PHOENIX — State lawmakers won't make discrimination against gays illegal — even if the employer is government.
SB 1225 fell one vote short Wednesday of the 16 necessary for final approval. Sen. Elaine Richardson, D-Tucson, said she will try to get at least one lawmaker to reconsider and allow the measure to advance.
Richardson said she is particularly disheartened because she narrowed the scope of the bill significantly since it was introduced in January. Not only did she agree to continue to allow private companies and even labor organizations to discriminate, she even added language that employers can have a dress code that, in essence, requires men to dress like men and women to dress like women.
The measure picked up the support of Sen. John Verkamp, R-Flagstaff.
But foes said the legislation was still too broad, potentially opening up government agencies, universities and schools to all sorts of lawsuits.
The measure would make it illegal for a public employer to fire or refuse to hire or otherwise discriminate against someone in compensation due to that person's "sexual orientation or gender identity." The bill specifically states that it does not require that a less-qualified person be given preference.

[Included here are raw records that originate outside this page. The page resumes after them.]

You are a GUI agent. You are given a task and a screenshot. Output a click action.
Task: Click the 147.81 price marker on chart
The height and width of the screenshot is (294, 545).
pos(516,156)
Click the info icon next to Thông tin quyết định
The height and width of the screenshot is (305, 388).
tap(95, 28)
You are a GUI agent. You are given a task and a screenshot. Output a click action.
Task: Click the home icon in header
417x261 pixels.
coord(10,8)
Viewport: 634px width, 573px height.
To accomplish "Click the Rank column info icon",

Richardson said the battle is akin to the civil rights struggle of blacks in the 1960s and the efforts on behalf of migrant workers a decade later. She said it is wrong for someone to be denied equal employment status "because they do not fit into a mold of what some people think is appropriate."

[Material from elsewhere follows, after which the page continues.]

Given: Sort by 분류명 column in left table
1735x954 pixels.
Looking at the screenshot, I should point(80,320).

Sen. Rusty Bowers, R-Mesa, said Richardson is wrong to try to cloak this issue in the fabric of civil rights protections and then chide those who do not support the legislation.

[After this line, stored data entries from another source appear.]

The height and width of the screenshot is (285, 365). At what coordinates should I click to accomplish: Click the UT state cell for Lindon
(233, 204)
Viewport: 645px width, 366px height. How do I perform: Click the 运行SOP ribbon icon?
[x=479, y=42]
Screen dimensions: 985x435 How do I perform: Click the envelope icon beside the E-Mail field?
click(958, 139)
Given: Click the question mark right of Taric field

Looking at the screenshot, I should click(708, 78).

"Tolerance does not require abandoning one's standards or one's opinions on political or public choices, especially policy choices," he said. "Tolerance is a way of reacting to diversity, not a command to insulate it from examination."
Sen. Jay Blanchard, D-Gilbert, said the issue is simpler than that.
He said any law that makes it illegal to discriminate against someone based on sexual orientation means that anyone who is fired or not promoted would have a cause of action — whether gay or straight.
The legislation defines "sexual orientation" as "affectional, emotional or physical attraction to persons of the same or opposite gender or to persons of both genders, by inclination, practice, identity or expression." It also includes those who are perceived by others as fitting that definition.